There’s no universal consensus regarding which form of biometric security is best, but what’s clear overwhelmingly clear is that none are perfect. This was made apparent once again last week, as Lewis Hilsenteger (Unbox Therapy) demonstrated on his YouTube channel just how easy it is to deceive the face unlock feature of Samsung’s brand new Galaxy S10. Keep in mind, this is a $900 smartphone that launched just days ago.

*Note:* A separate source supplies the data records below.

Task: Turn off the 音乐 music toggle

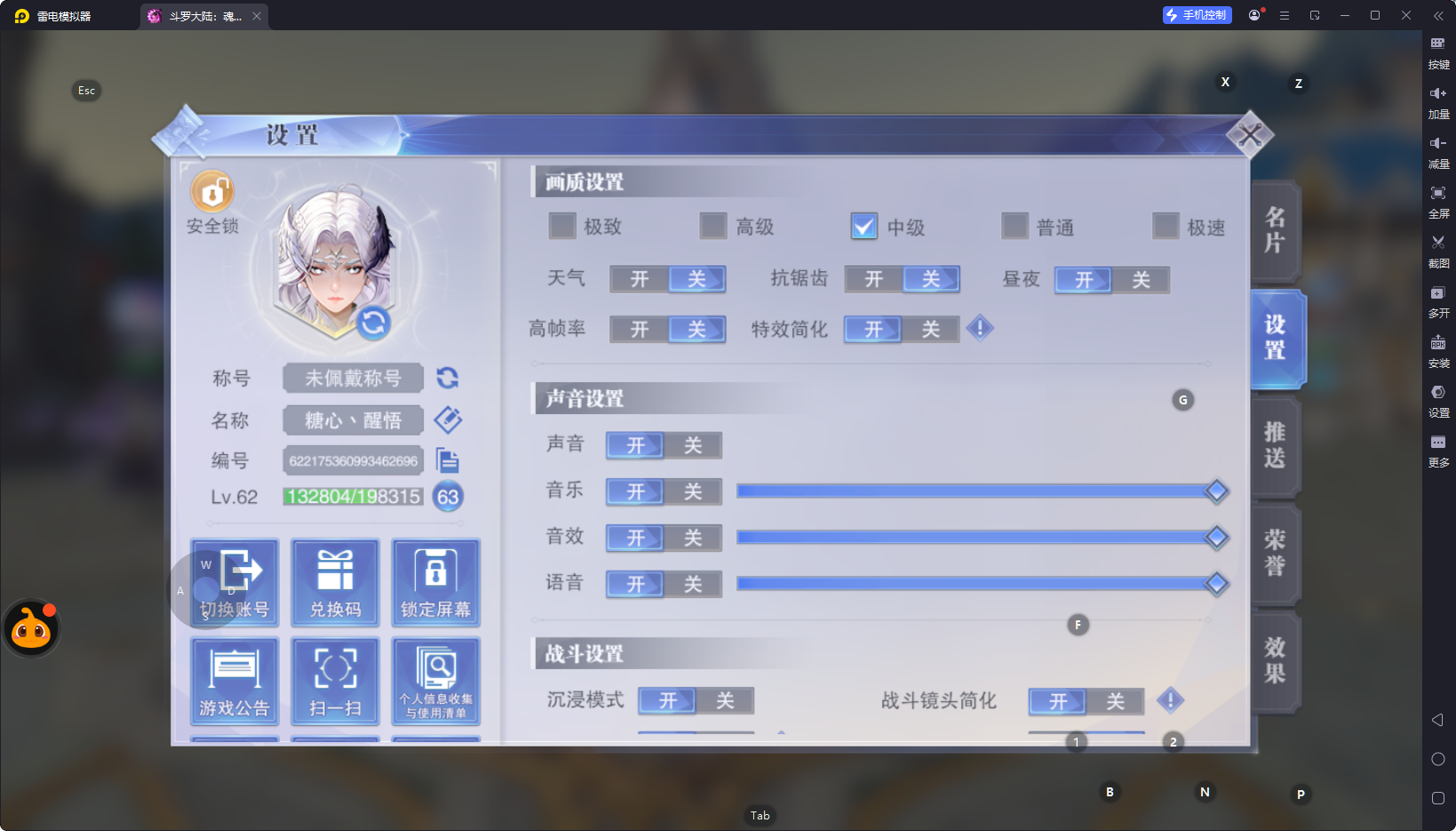Action: click(x=692, y=491)
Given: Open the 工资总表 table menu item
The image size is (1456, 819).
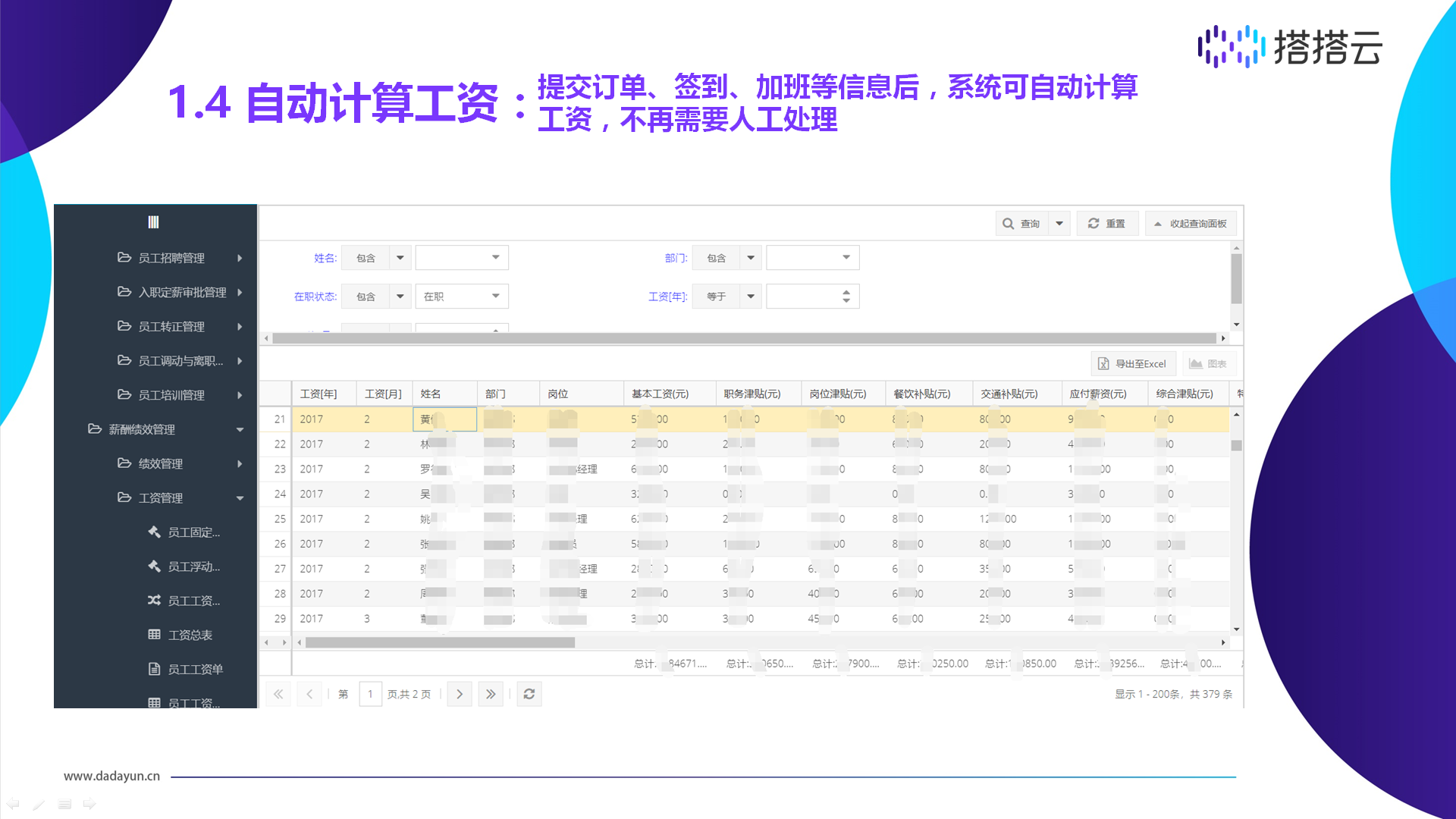Looking at the screenshot, I should click(x=190, y=635).
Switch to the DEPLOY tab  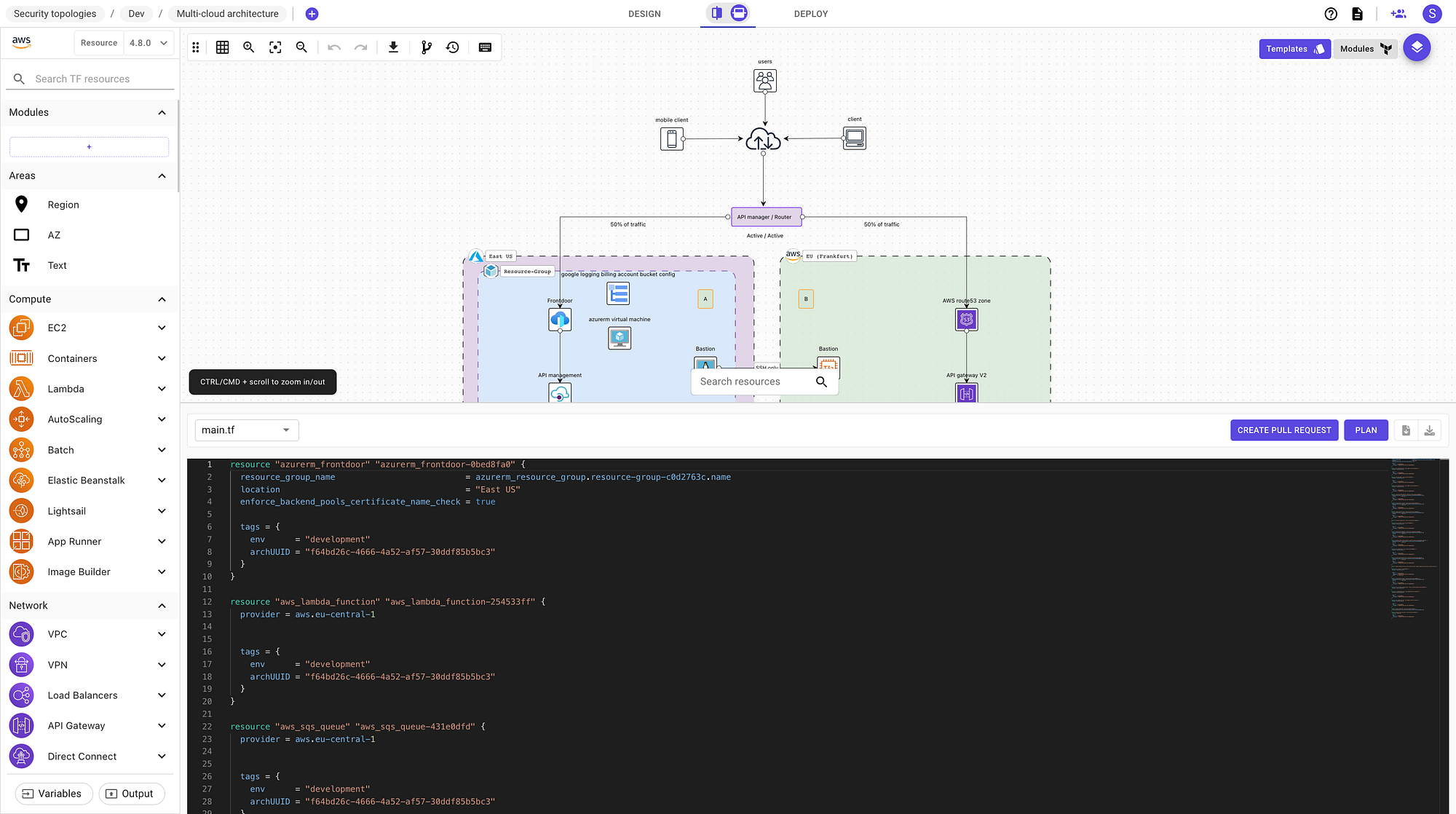point(811,14)
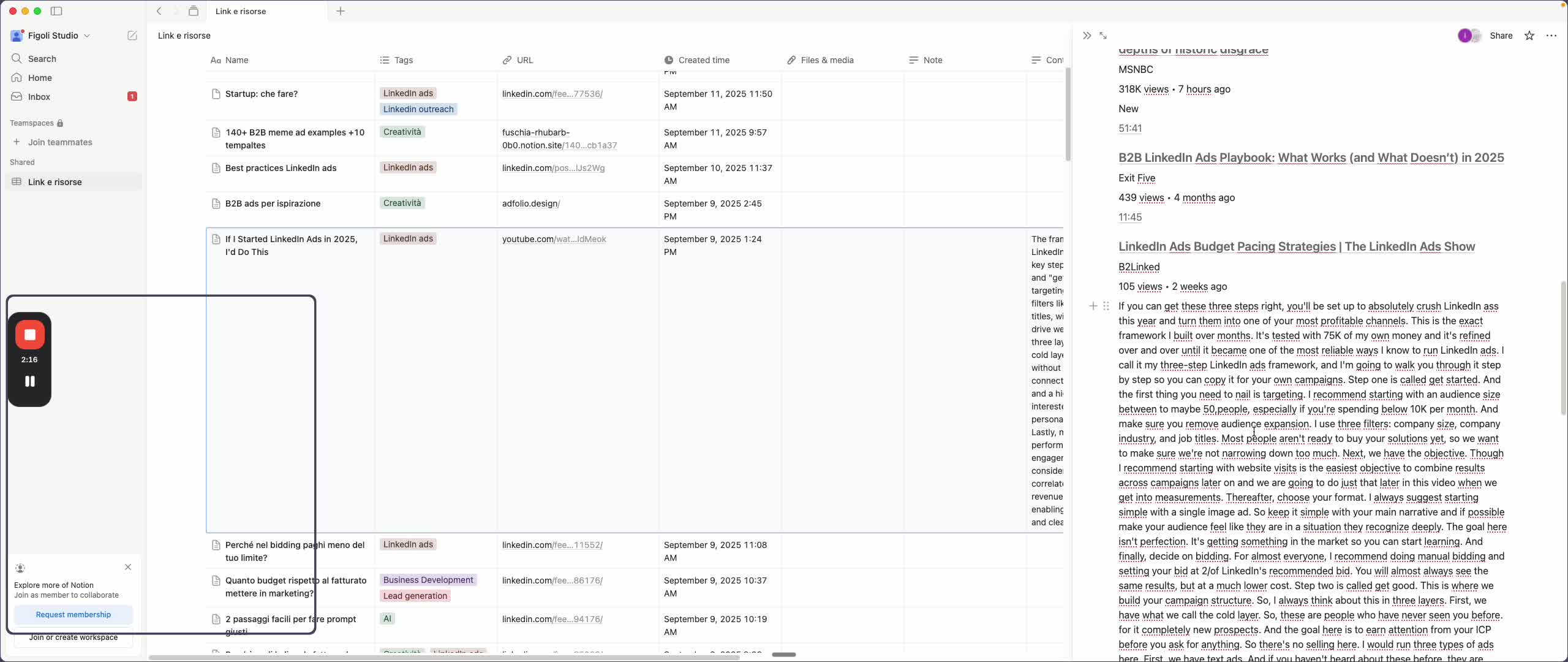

If you were holding out hope that the facial recognition software would be more advanced or more secure on the new generation of Samsung phones, you’re going to be disappointed. All Hilsenteger had to do to unlock his Galaxy S10 was hold up a video of himself to the camera and wait a few seconds:

On one hand, this is incredibly concerning, because even if Samsung does offer a warning when setting up face unlock to ensure that users set their expectations accordingly, it’s still a method by which someone else easily could access your phone. On the other, this isn’t likely to make as many headlines or stay in the news nearly as long as it would have a couple of years ago, because many face recognition systems are deeply flawed.

Apple’s Face ID might be the most secure of the bunch, as it can’t be cracked this easily, but even it can be bypassed if you’re willing to take the necessary steps. At some point, face unlock might replace fingerprint scanning altogether, but it’s abundantly clear that the technology isn’t ready for prime time yet.